Word for word, restate the entries below and exclude every image.

>>>

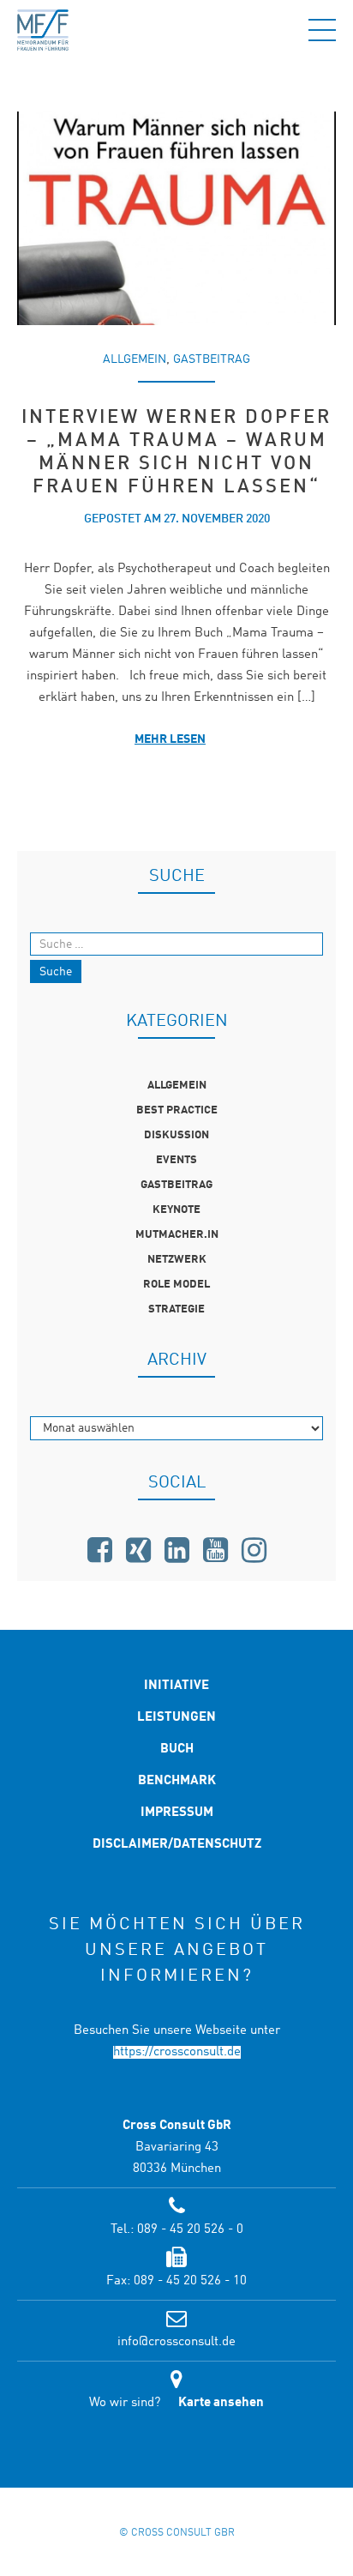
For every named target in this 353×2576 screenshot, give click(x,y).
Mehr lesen (170, 739)
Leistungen (176, 1717)
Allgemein (134, 359)
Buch (177, 1749)
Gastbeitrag (211, 359)
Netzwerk (176, 1259)
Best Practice (177, 1110)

<<<

__RESULT OF THIS TASK__.
For every named target in this 353×2576 screenshot, give click(x,y).
Mehr lesen (170, 739)
Leistungen (176, 1717)
Allgemein (134, 359)
Buch (177, 1749)
Gastbeitrag (211, 359)
Netzwerk (176, 1259)
Best Practice (177, 1110)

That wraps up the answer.